Q3: What are the reasons why the rollers are prone to damage during equipment operation?

A: Common causes include: ① Foreign objects (such as metal particles) on the electrode sheet have not been removed, resulting in scratches on the roller surface; ② Inappropriate temperature control (temperature difference exceeding ±2℃), causing uneven expansion and contraction of the roller; ③ Excessive pressure, exceeding the tolerance limit of the roller material (high-carbon chromium steel rollers are recommended with a pressure of ≤100T). Solutions: Install a pre-positioning foreign object detection device, adopt an intelligent temperature control system, and set the pressure parameters strictly according to the substrate thickness.

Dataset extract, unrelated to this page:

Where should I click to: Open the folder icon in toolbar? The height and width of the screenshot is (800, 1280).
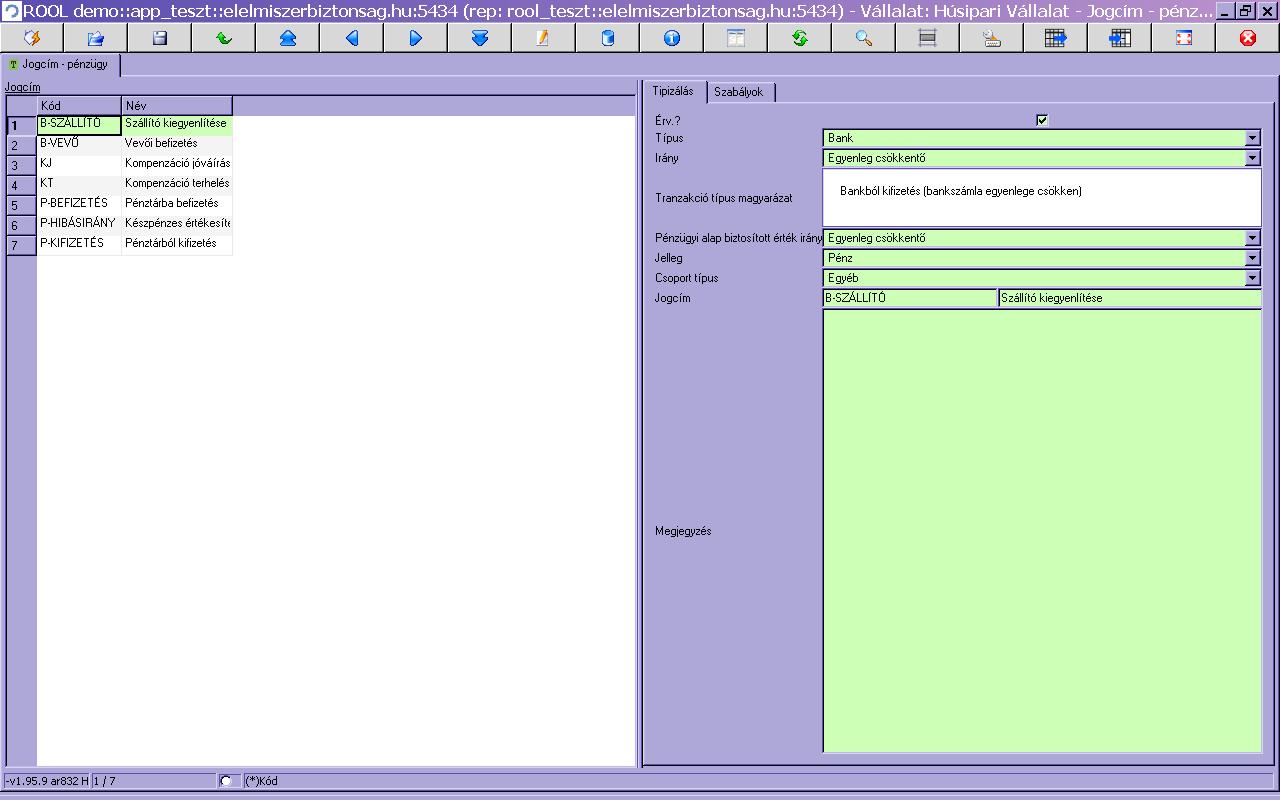click(x=95, y=38)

Q4: How can the laminating machine be adapted to new battery materials (such as silicon-based anodes)?

A: Silicon-based anode materials have poor ductility and are prone to cracking. The equipment must have two key characteristics: ① Flexible pressure adjustment function to avoid excessive compaction leading to particle fragmentation; ② The roller surface uses a special coating (such as tungsten carbide), improving wear resistance and material adhesion. Quality manufacturers can provide customized solutions by adjusting the roller speed ratio (recommended 1:1.2) and pressure gradient to balance the compaction density and material integrity.

4. Core Logic of Selecting Die Press Machines

The selection of battery electrode sheet die press machines fundamentally aims at achieving a balance among "precision, efficiency, and cost". In different scenarios such as battery power supply and consumer electronics, it is necessary to base the selection on actual production needs. By comparing equipment parameters, verifying the strength of suppliers, and clarifying compliance requirements, one can select the equipment that truly addresses industry pain points such as "uneven thickness, excessive energy consumption, and delayed after-sales service".